Странность ее психики начинают замечать другие. Однажды в гостях у знакомой, говоря о своей жизни, она падает к ней головой на колени и начинает рыдать. Вместо сочувствия знакомая испугалась: “Да разве можно быть такой нервной, Лиза?! Здесь, в Петербурге, это невозможно; вам надо лечиться…”
Правильное слово “лечиться” было произнесено. Но оно, в свою очередь, испугало саму Дьяконову. “«Нет! уверяю вас, я вовсе не такая нервная. Это я только так… потому что у себя, в интернате, никогда не показываю им ничего, меня никто не считает нервной», – с трудом говорила я, стараясь овладеть собой”.
“Что за глупые создания мы, женщины! – мысленно шутит она над собой после визита. – Неисправимы! Слезы и нервы – очевидно, прирожденные средства нашего пола!”
Увы, все было намного серьезней…
“Страшная усталость”. “Устала до последней степени”. Такие фразы все чаще встречаются в петербургском дневнике. А ведь Лиза только в самом начале своей учебы. Преподаватель по курсу русской истории поощряет семинарские занятия, и Дьяконова берется сделать доклад по работе К. Д. Кавелина.
Я живо прочла ее; оставалось… изложить. Только усевшись за письменный стол, я сообразила, какую глупость я делаю, и растерялась… Боже мой, неужели же я не могу, не способна даже и на это? Ведь здесь я только излагаю, не вношу ничего своего… Неужели я так отупела за эти четыре года, что не напишу ничего?
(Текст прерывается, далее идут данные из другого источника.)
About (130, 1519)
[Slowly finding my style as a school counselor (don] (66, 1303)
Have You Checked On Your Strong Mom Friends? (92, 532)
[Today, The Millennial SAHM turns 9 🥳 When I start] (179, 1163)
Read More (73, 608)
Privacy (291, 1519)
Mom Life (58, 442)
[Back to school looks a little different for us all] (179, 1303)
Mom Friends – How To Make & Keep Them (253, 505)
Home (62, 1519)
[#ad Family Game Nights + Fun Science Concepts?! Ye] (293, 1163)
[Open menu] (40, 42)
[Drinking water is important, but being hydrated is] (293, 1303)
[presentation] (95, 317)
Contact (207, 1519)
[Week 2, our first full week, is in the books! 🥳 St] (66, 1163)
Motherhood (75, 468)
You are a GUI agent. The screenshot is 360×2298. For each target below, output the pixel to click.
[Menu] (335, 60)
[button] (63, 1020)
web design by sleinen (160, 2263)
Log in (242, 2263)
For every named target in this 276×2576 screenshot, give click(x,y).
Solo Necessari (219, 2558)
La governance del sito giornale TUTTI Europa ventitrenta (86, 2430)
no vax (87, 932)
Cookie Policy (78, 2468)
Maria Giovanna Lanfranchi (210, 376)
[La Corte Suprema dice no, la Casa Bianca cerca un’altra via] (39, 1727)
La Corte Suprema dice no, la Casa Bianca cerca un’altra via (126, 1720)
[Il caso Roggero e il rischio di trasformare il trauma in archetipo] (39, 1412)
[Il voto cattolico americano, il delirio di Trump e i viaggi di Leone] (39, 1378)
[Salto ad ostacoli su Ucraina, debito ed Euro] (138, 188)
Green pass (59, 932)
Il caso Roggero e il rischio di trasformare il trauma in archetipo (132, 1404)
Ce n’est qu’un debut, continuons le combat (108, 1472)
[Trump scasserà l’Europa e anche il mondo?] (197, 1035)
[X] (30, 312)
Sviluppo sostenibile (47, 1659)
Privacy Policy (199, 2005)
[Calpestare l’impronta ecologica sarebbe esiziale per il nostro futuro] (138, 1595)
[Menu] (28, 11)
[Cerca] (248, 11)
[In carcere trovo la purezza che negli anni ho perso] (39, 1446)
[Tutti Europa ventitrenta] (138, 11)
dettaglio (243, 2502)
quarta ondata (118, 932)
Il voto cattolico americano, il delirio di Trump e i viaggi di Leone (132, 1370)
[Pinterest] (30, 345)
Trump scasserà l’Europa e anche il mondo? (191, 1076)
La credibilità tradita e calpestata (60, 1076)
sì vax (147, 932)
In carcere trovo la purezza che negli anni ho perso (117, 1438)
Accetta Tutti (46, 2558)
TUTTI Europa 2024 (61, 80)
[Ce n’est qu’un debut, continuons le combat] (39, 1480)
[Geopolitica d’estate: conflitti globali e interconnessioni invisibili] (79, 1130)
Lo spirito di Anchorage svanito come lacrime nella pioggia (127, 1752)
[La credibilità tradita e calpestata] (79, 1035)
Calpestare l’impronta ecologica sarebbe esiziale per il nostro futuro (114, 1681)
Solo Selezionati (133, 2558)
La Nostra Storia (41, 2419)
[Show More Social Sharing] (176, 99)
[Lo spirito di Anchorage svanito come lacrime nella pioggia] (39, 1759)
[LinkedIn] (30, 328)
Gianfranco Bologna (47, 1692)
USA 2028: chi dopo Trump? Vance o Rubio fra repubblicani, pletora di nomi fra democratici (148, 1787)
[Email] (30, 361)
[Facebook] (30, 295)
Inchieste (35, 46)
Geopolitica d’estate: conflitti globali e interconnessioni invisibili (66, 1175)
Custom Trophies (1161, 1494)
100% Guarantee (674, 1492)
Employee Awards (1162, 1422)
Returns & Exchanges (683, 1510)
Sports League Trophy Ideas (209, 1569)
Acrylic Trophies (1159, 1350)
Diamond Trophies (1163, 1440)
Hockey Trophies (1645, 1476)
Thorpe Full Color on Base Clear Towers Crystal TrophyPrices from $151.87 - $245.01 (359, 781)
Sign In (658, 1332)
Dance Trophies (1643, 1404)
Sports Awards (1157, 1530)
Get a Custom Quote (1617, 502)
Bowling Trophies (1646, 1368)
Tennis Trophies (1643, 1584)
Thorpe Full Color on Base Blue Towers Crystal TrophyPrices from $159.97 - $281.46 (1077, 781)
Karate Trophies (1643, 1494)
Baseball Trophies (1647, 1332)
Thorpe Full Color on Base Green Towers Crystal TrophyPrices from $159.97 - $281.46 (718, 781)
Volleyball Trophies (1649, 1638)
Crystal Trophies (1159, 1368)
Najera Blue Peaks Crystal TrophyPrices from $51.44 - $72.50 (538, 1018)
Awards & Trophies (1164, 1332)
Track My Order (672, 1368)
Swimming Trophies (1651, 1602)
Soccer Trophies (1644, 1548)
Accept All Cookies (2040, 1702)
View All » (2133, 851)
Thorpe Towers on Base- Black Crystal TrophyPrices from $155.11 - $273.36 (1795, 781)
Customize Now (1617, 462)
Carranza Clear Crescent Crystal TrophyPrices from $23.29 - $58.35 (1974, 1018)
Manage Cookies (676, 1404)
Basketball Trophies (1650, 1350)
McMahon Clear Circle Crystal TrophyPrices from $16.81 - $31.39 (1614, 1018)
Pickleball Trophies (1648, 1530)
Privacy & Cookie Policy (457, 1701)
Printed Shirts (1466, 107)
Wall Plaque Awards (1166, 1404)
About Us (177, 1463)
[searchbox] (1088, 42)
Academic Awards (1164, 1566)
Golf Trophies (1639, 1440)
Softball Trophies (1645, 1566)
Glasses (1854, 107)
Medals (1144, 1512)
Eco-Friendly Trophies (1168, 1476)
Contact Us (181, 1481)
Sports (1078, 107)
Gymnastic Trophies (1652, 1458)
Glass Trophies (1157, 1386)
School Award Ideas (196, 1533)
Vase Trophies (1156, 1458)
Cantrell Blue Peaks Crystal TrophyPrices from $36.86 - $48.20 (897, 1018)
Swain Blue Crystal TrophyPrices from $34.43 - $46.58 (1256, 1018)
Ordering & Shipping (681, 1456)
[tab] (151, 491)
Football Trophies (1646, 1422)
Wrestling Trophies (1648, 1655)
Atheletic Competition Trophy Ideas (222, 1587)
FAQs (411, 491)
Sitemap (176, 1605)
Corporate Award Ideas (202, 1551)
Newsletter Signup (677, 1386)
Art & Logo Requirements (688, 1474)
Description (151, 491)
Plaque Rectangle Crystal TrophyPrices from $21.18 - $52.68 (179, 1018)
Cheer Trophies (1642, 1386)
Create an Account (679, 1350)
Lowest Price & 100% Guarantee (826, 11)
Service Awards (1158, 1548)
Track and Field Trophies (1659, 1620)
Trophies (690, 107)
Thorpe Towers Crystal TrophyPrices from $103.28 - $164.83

Я с ужасом чувствовала, что стою на краю какой-то пропасти и вот-вот упаду… Я мучилась и в то же время усердно писала.
“Устала страшно”, – пишет она в дневнике после благотворительного вечера Общества для доставления средств Высшим женским курсам. “Завтра пойду к Марии Евгеньевне (та самая знакомая, у которой она рыдала на коленях. –
И она начала вспоминать…
Еще когда я жила дома, года три тому назад, или немного даже раньше, я начала замечать, что моя память, прежде такая хорошая, понемногу начинает мне изменять. Я тогда уже не училась, и проверить свою память, так сказать, официально, по степени усвоения уроков, мне не было возможности, но все-таки я замечала, что помню значительно хуже прежнего. Потом стало еще хуже: иногда, очень редко, почти незаметно, чуть-чуть я чувствовала странное ощущение сжатия головы в висках; душевное настроение сделалось особенно чутким ко всему неприятному; малейшая неприятность, слово, пустяк – производили на меня такое тяжелое впечатление, повергали меня в такое угнетенное состояние, от которого отделаться было крайне трудно; наконец, мое стремление учиться и та несчастная жизнь, которую я принуждена была вести против воли, то страдание, которое причиняла мне вечная неудовлетворенность всем окружающим, постоянное нравственное мучение, сознание пустоты и пошлости окружающей среды, бессмысленность своей жизни, жестокость матери, когда грудь готова была разорваться от рыданий, а мать, вместо утешения, смеясь уходила в другую комнату… О, это уже слишком! При одном воспоминании такая буря готова подняться в груди!
Это запись 29 октября 1896 года. Она начинает ее с определенной целью: “Вернусь к прошлому, чтобы рассмотреть причину всех причин”. Но в процессе написания уже второй, очень длинной фразы она забывает о цели и вместо того, чтобы признаться себе, что проблемы с памятью у нее начались давно и никак не связаны с учебой на курсах, Лиза с негодованием обрушивается на мать!
Логики здесь нет. Мать, может, была виновата в том, что не обращала внимания на ее состояние, но не она была его причиной. Между тем фраза построена именно так. Задавшись целью найти причину всех причин, Лиза видит причину… в матери.
Мать! Во всем виновата мать! При этом “сношений с матерью, за исключением самых необходимых, я избегала и даже с сестрами не говорила никогда… Сестры тоже молчали”.
Стоп! Ладно, мать плохая… Но сестры-то почему “молчали”? Какими глазами они смотрели на старшую сестру? Что думали о ней? Как обсуждали Лизу между собой?
Мы ничего об этом не знаем.
Но стоило Лизе уехать в Петербург и на время ослабить свое влияние на Валю, как та сразу переменилась: перестала рваться на курсы и стала мечтать о том, как будет женой Катрановского. Но приехала Лиза… Валя на словах опять замечтала о курсах, но на деле просто готовилась к свадьбе за спиной у сестры. При Лизе жених обращался к невесте на “вы” и по имени-отчеству. Лизу это удивляло, как и то, что наедине друг с другом (когда они думали, что Лиза их не видит) они говорили на “ты” и бесконечно целовались.